Please help....
The figure is not drawn to scale. It shows two squares. the total area of two squares is 65 sq cm. the length of the smaller square is more that half the length of the larger square. given that the length of each square is a whole number, find the length of each square.
I did this for you
Always check back before reposting the same question.
a = the length of the larger square
b = the length of the smaller square
a ^ 2 + b ^ 2 = 65
Possible combinations :
a = 1 , b = 8 , a ^ 2 + b ^ 1 = 1 ^ 2 + 8 ^ 2 = 1 + 64 = 65
But the length of the smaller square is greater of the length of the larger square.
You must reject this solution.
a = 4 , b = 7 , a ^ 2 + b ^ 1 = 4 ^ 2 + 7 ^ 2 = 16 + 49 = 65
But the length of the smaller square is greater of the length of the larger square.
You must reject this solution.
a = 7 , b = 4 , a ^ 2 + b ^ 1 = 7 ^ 2 + 4 ^ 2 = 49 + 16 = 65
This is correct solution.
The length of the smaller square is more that half the length of the larger square.
4 > 7 / 2
4 > 3.5
a = 8 , b = 1 , a ^ 2 + b ^ 1 = 8 ^ 2 + 1 ^ 2 = 64 + 1 = 65
But the length of the smaller square is less that half the length of the larger square.

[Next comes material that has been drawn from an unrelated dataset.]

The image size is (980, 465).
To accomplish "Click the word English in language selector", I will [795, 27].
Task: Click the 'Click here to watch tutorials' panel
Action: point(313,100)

You must reject this solution.
Solution :
a = 7 cm , b = 4 cm
To find the length of each square, let's assume the length of the larger square is x cm.
According to the problem, the length of the smaller square is more than half the length of the larger square. So, the length of the smaller square can be represented as (x/2) + 1 (since we're told that the length is a whole number).
The area of a square is given by the formula: area = side^2.
So, the area of the larger square is x^2 cm^2, and the area of the smaller square is ((x/2) + 1)^2 cm^2.
According to the problem, the total area of the two squares is 65 cm^2:
x^2 + ((x/2) + 1)^2 = 65
Expanding and simplifying the equation:
x^2 + (x^2/4) + x + 1 = 65
Multiplying the entire equation by 4 to get rid of the fraction:
4x^2 + x^2 + 4x + 4 = 260
Combining like terms:
5x^2 + 4x + 4 = 260
Rearranging the equation:
5x^2 + 4x - 256 = 0
To solve this quadratic equation, you can use factoring, the quadratic formula, or completing the square. Factoring this equation may not be straightforward, so let's use the quadratic formula:
x = (-b ± √(b^2 - 4ac)) / (2a)
Plugging in the values:
x = (-(4) ± √((4)^2 - 4(5)(-256))) / (2(5))
Simplifying:
x = (-4 ± √(16 + 5120)) / (10)
x = (-4 ± √5136) / 10
x ≈ (-4 ± 71.66) / 10
x ≈ (-4 + 71.66) / 10 OR x ≈ (-4 - 71.66) / 10
Now, we have two possible values for x:
x ≈ 67.66 / 10 OR x ≈ -75.66 / 10
Since the length cannot be negative, we will consider only the positive value.
x ≈ 6.77
Now we know the length of the larger square is approximately 6.77 cm.
To find the length of the smaller square, we can substitute this value back into the equation we derived earlier:
Length of smaller square = (6.77/2) + 1
Length of smaller square ≈ 3.385 + 1
Length of smaller square ≈ 4.385
Since the length is required to be a whole number, we round up to the nearest whole number:
Length of smaller square ≈ 5 cm
Thus, the length of the larger square is approximately 6.77 cm, and the length of the smaller square is 5 cm.